=== Material provided ===
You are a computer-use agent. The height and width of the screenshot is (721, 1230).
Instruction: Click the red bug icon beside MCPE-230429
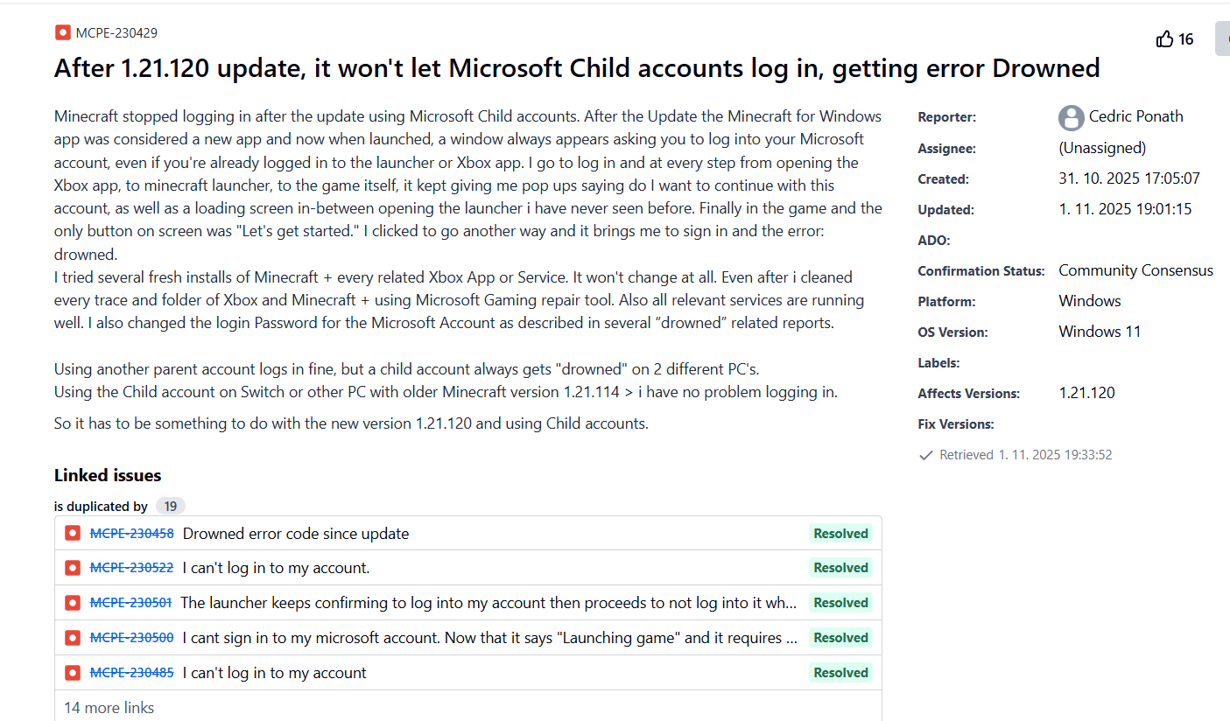[62, 33]
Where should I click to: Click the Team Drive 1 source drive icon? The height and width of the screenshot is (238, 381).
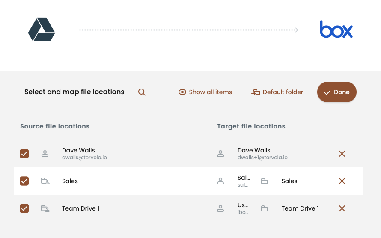click(45, 208)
===
Task>
Pictures are to be left out; please print the rest of the records above word for word.

Output below>
You are a computer-use agent. The height and width of the screenshot is (721, 1230).
Instruction: Click the red bug icon beside MCPE-230429
[62, 33]
Where should I click to: Click the Team Drive 1 source drive icon? The height and width of the screenshot is (238, 381).
click(45, 208)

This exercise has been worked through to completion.